Plusieurs facteurs sont ainsi à l'origine de la situation dans laquelle se trouve le Président Evo MORALES :

- la population, en particulier les secteurs les plus modestes, est frustrée de ne pas voir venir de résultats concrets en termes de bien-être ;

- la base électorale sur laquelle il a compté pour appuyer ses réformes n'est pas homogène et se délite. Ainsi, beaucoup de Boliviens ont voté pour lui dans le but de voir s'interrompre les conflits sociaux ou afin de donner sa chance au MAS. Mais ce vote ne reflétait pas une volonté de réforme radicale et le Président en paie aujourd'hui le prix ;

- la crise sociale actuelle est le résultat d'une gestion maladroite du pays. Appliquant le traditionnel spoil system , Evo MORALES s'est entouré d'une équipe renouvelée mais peu professionnelle 5 ( * ) . Peu au fait des procédures, les nouveaux responsables étaient d'ailleurs loin, fin octobre, d'avoir exécuté le budget de État alors que les nécessités sont criantes.

A ces dysfonctionnements, s'ajoute le fait que le Président MORALES a souhaité traiter tous les problèmes à la fois (hydrocarbures, Constituante, réforme agraire...) sans prendre la peine de s'appuyer sur des relais sociaux solides. Des confédérations syndicales importantes se sont ainsi trouvées mises sur la touche alors même qu'elles auraient pu expliquer à leurs bases les causes des lenteurs gouvernementales.

Confronté à ces difficultés, le Président MORALES a cherché à regagner les secteurs qui s'éloignent de lui.

Il a ainsi profité, le 12 octobre 2006, de la clôture de la rencontre internationale des peuples indigènes pour convoquer ses partisans sur la place des Héros, à La Paz, et réaffirmer ses engagements. Il a défendu son bilan (augmentation de 7 % des salaires les plus bas et nationalisation des hydrocarbures) et rappelé ses objectifs : « la révolution démocratique et culturelle va continuer, avec ou sans Evo MORALES. Personne ne va arrêter le changement en Bolivie. Personne ne va arrêter l'Assemblée Constituante et la nationalisation de nos ressources naturelles ».
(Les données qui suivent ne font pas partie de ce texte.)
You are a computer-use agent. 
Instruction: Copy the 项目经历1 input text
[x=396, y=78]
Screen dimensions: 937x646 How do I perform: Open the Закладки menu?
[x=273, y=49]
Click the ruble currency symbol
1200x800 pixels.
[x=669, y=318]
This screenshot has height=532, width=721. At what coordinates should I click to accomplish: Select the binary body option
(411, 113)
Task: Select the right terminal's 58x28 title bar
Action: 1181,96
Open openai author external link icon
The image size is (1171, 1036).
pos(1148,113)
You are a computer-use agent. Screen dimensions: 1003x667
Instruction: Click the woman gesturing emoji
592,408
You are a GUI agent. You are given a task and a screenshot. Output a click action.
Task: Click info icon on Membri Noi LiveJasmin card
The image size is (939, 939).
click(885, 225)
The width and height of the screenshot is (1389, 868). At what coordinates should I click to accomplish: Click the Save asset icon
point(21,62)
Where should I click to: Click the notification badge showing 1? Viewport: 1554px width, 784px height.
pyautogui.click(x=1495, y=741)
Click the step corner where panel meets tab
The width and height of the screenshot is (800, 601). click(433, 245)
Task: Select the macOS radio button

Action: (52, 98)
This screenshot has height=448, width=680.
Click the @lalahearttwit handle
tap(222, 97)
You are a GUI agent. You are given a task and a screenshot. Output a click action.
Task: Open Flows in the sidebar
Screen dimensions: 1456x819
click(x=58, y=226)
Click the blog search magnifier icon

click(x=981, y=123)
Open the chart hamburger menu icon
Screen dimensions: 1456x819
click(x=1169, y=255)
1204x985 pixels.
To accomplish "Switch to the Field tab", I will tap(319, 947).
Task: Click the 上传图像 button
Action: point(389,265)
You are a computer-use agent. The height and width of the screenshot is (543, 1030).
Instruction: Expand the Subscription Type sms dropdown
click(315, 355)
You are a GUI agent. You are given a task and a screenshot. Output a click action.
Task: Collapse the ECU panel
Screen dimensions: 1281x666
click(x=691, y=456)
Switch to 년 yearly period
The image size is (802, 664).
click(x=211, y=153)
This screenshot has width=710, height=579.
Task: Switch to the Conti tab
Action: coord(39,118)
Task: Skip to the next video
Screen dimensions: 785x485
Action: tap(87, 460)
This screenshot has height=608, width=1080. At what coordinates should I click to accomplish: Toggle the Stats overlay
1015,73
Parallèlement, il a voulu montrer qu'il comprend les doutes des secteurs sociaux et des classes moyennes. Il a rappelé qu'il respecterait les droits de chacun, dans la partie andine comme dans la partie amazonienne du pays. Il a aussi promis de respecter la propriété privée et de ne pas taxer indûment les entreprises. Il a ainsi significativement terminé son discours de clôture aux cris de « vive la classe moyenne, vive les entrepreneurs, vive les forces armées et la police nationale ».

Le Gouvernement bolivien doit en définitive faire oeuvre de pédagogie politique et faire comprendre à la population que ses projets de réforme des structures économiques et des institutions impliquent nécessairement du temps et des concessions.

* 5 Le 23 janvier 2007, le Président Morales a remplaçé 7 des 16 ministres de son gouvernement. Cet imporatnt remaniement, qui élargit sa base sociale et professionnalise le gouvernement, devrait l'aider à mener à bien les réformes économiques et sociales, en privilégiant la technicité et non l'idéologie.